Comment by klodolph
6 years ago
I think we should abolish different prefixes for short/long flags except for core POSIX programs (like ls, cp, rm, mkdir, etc.) In other words, "-flag" should be interchangeable with "-flag". The ONLY reason I can think of why you would not recognize "-flag" as equal to "--flag" is because you want to recognize it as "-f -l -a -g", which makes sense for programs like ls, but for 99% of newer programs, don’t do it. Just make "-flag" and "--flag" equivalent.
Strongly disagree. Be consistent, avoid ambiguity, reduce risk of uncertainty. The convention has the feature of combining flags, but there's more. Making -flag and --flag equivalent means combining flags is not possible without potential collisions, and the distinction would become less obvious overall. Usage in practice would be split between -flag and --flag. Enable such inconsistency for what benefits?
Yes, I agree… be consistent and avoid ambiguity. Combined short flags are the most ambiguous of all.
Usage in practice would be split between -flag and --flag… so what? They shouldn’t mean different things, because it is too easy for humans to miss the extra -. And in the end, CLIs are for humans first.
> And in the end, CLIs are for humans first.
I don't think that CLIs are more suited to either humans or computers. CLIs are flexible enough to be effectively used by both.
> Usage in practice would be split between -flag and --flag. So what?
Well, you're breaking everybody's expectations and many years of conventions by doing it. Saving one dash with every flag and losing the ability to combine short options is just not a good trade off.
2 replies →
> for 99% of newer programs, don’t do it
The majority of recent tools in my circle follow this Unix convention. That is a natural result when you use getopt_long().
Right, "don't do it" is imperative mood, not indicative mood. If it were indicative mood, the clause would need a subject but in a casual internet forum I can see why people would omit the subject anyway ¯\_(ツ)_/¯
This is one of the reasons why I don't use getopt_long() -- I don't WANT short flags to be combined, for most commands I write. Fortunately, getopt_long() is one of those library functions that is truly trivial to reimplement and not something that has arcane behavior or edge cases.
Thing is, being able to concatenate options together saves a lot of typing.
(And honestly, —long-flags are rarely useful in practice. Unless you have no man page to figure out what the single letter options do.)
> honestly, —long-flags are rarely useful in practice.
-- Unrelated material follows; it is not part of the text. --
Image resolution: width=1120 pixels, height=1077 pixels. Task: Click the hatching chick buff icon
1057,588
Unless you have no man page to figure out what the single letter options do
I agree for the general case: typing commands in a terminal. But I often use long flags in scripts to improve readability.
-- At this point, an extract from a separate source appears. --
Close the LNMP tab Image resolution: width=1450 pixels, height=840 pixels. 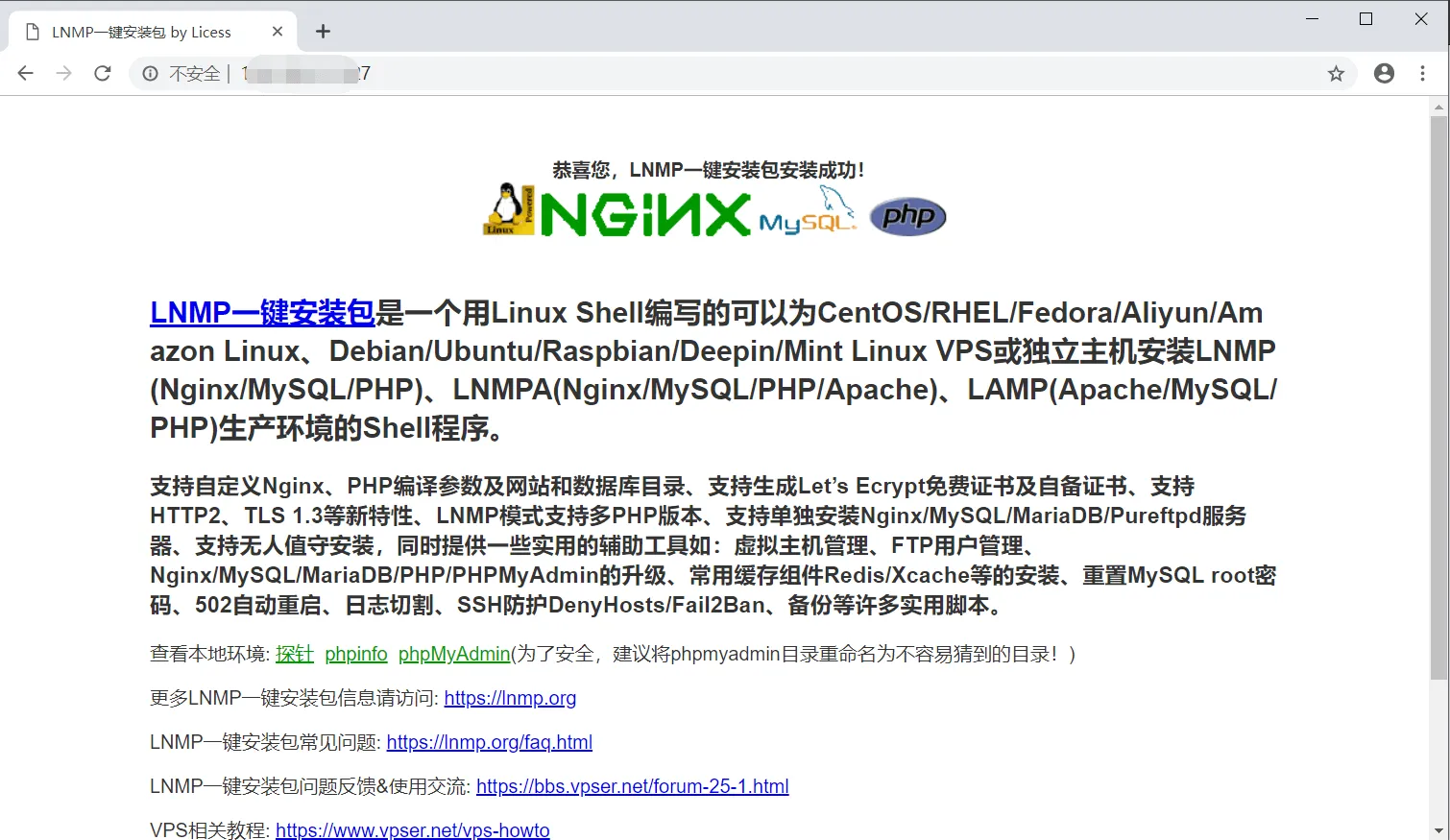click(278, 32)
To increase the readability in scripts, one can use comments. Long options only increase the likelihood of going over someones preferred column count, forcing one to use newline escapes, splitting the command over multiple lines - especially if the command in question is indented. Does that really increase readability? I don't think so personally.
I do the same, along with longer variable names. Every time I went back to look at old code, I am so grateful that I used the more descriptive information.